Simply hard to resist. Since I had the entire evening off, I realized I might as well find out what the local yokels did in their spare hours! Didn't take long before I found a beeline making for the local travelling carnival in town.
Seriously. A funfair. I haven't even been to one for the past decade or more.
So what are they? Like the ephemeral mushrooms that come with the rain, funfairs are makeshift amusement parks that appear mysteriously in the night and disappear weeks later quite as suddenly. A decidedly quaint relic of the past slowly ( and sadly! ) getting driven out of business by the likes of reality TV, cybercafes and Playstations. Few urbanites today would leave the creature comforts of the air-conditioned gigamalls just to tramp through the muddy grass of the funfair grounds for a simple game of hoopla.

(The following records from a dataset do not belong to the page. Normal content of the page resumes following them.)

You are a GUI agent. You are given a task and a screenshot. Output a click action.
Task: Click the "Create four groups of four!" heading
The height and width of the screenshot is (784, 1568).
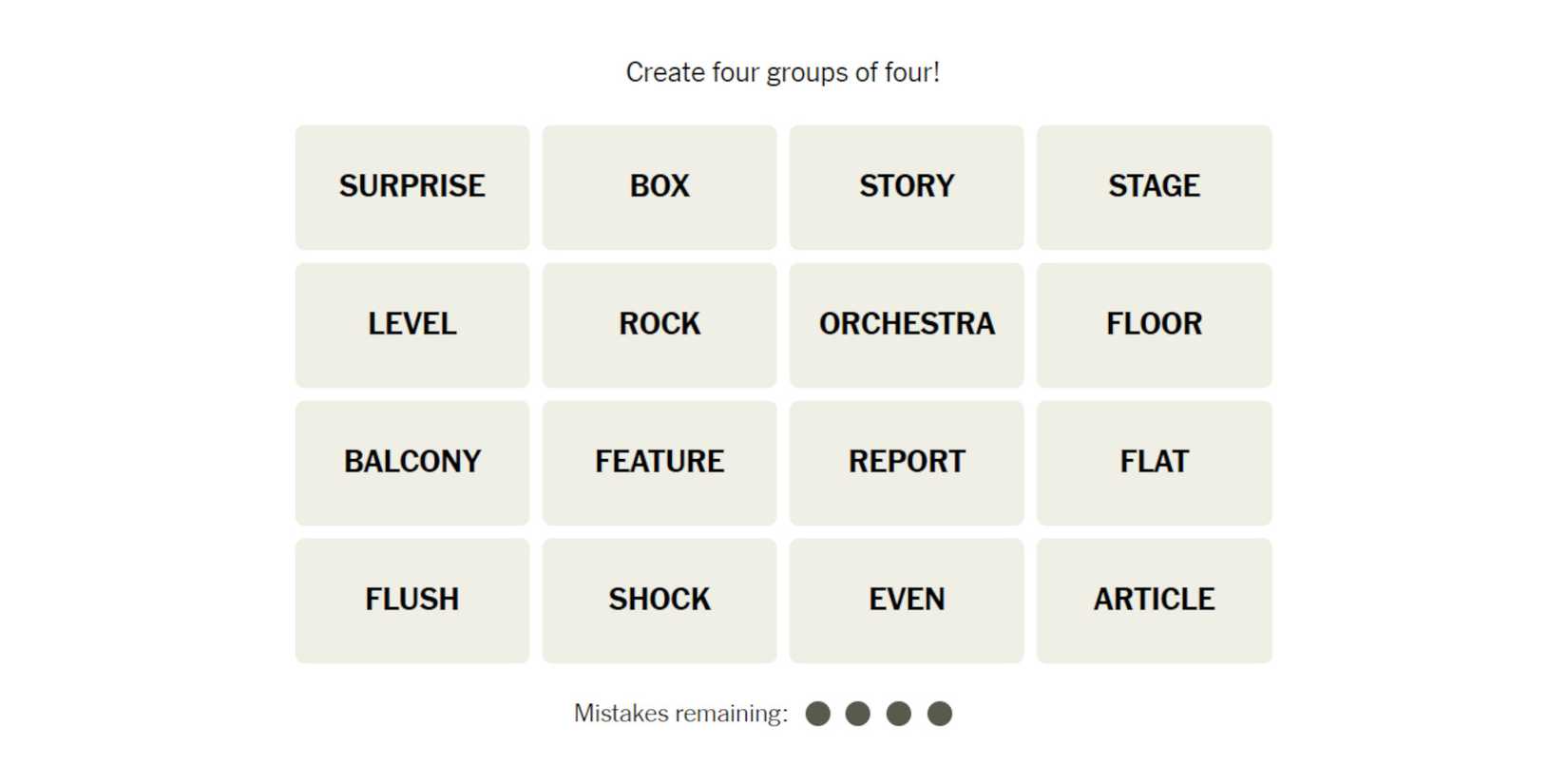pyautogui.click(x=783, y=72)
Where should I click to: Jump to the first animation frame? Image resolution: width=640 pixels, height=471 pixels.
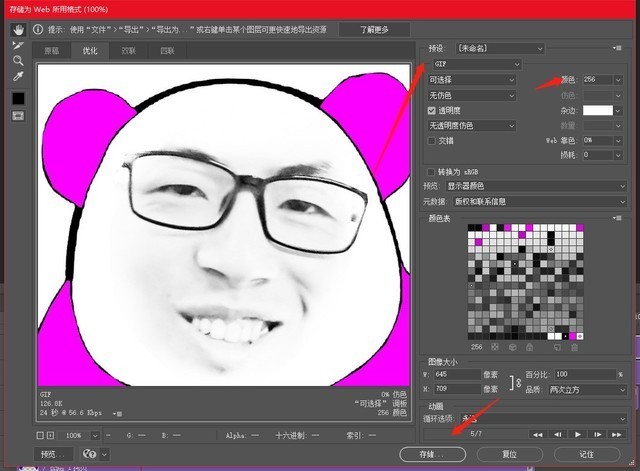pos(538,434)
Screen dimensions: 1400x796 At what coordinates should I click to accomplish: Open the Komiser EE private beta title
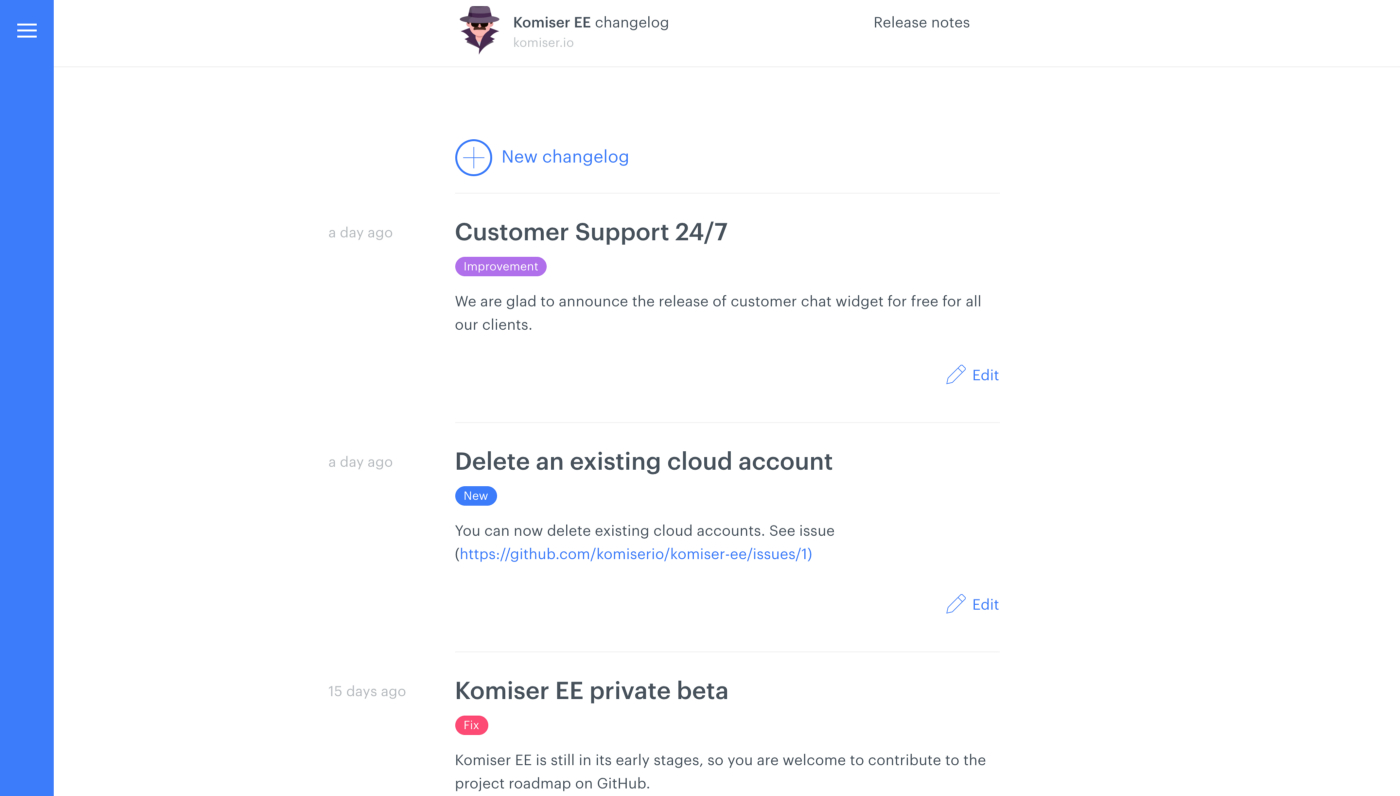[x=591, y=691]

Sheer nostalgia however had me purchasing tickets for most of the offered rides. Surely a thrill for the uninitiated but I doubt the outdated kiddie roller coasters here would intimidate the cynical tweens of today. Definitely pales in comparison to the exhilarating death-defying rides available in larger amusement parks.

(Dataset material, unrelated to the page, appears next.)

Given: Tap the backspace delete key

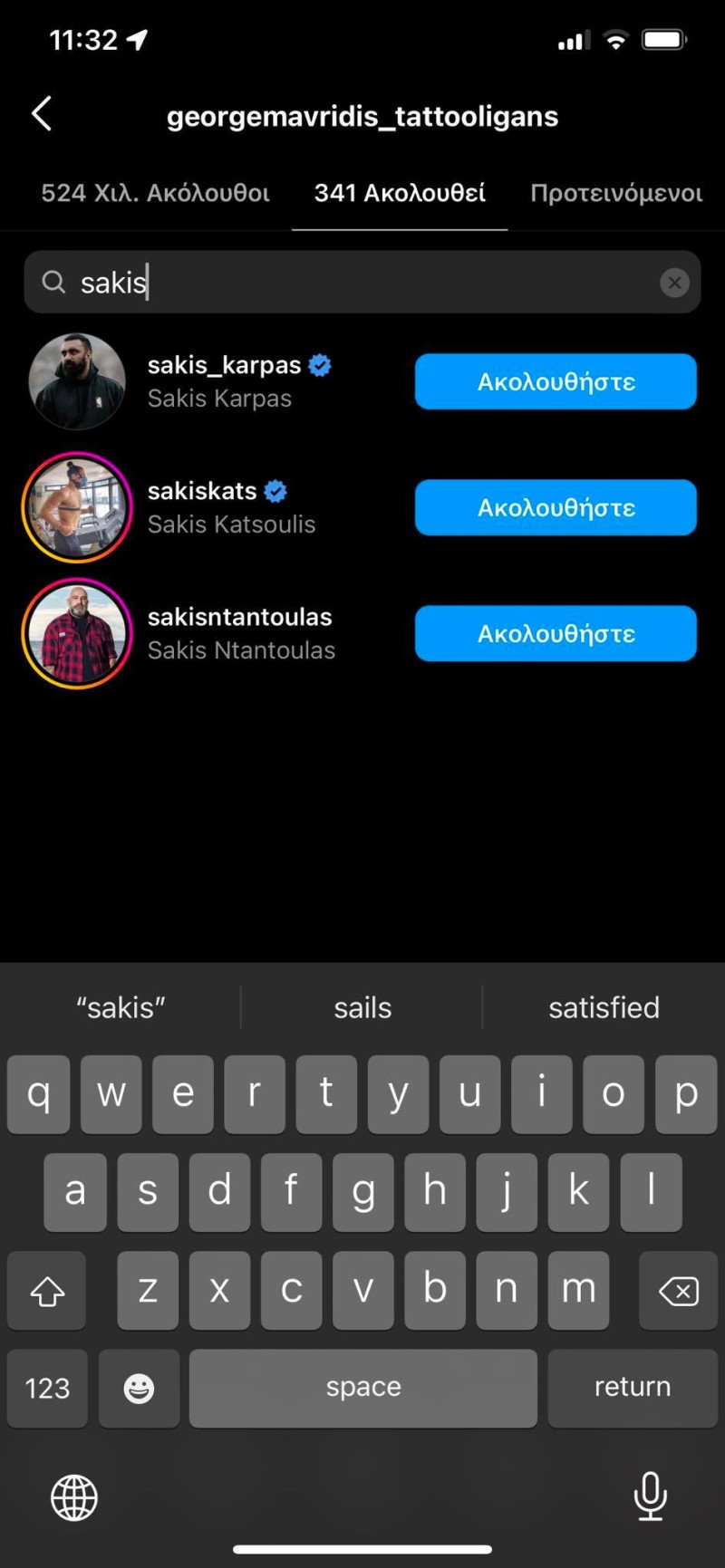Looking at the screenshot, I should click(678, 1290).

Come take a joyride with me!
However eager to show support, I managed a reasonably hysterical scream each time it approached a steep drop. Incline couldn't have been more than 45 degrees yet I screeched like a wailing banshee. Must have looked quite the fool caterwauling like crazy on cue but hell, I had fun. Never can understand rigid, tight-lipped folks who grit their teeth throughout the rides. What's the fun in that? Just holler dammit!
Even went up the little ferris wheel. Bet there are zero safety standards in place here but what the hell! The rickety gondolas probably go up only twenty metres or so up in the air - falling would probably a broken limb at the most. So I went up with barely a qualm. Unfortunately not much of a view though since the town itself had already gone pitch-dark.
Then it was off to the booths. Bought some cotton candy to munch on while I tried on the games. Hoops onto rings, darts onto boards, pellets onto ducks, that sorta thing. Since I have lousy hand-to-eye coordination, obviously I didn't win any toys. Not even the pint-sized orange bear dangling on a string. Sorry, babe.
Just lucky I didn't fling the brass ring onto the stall owner's bulbous nose.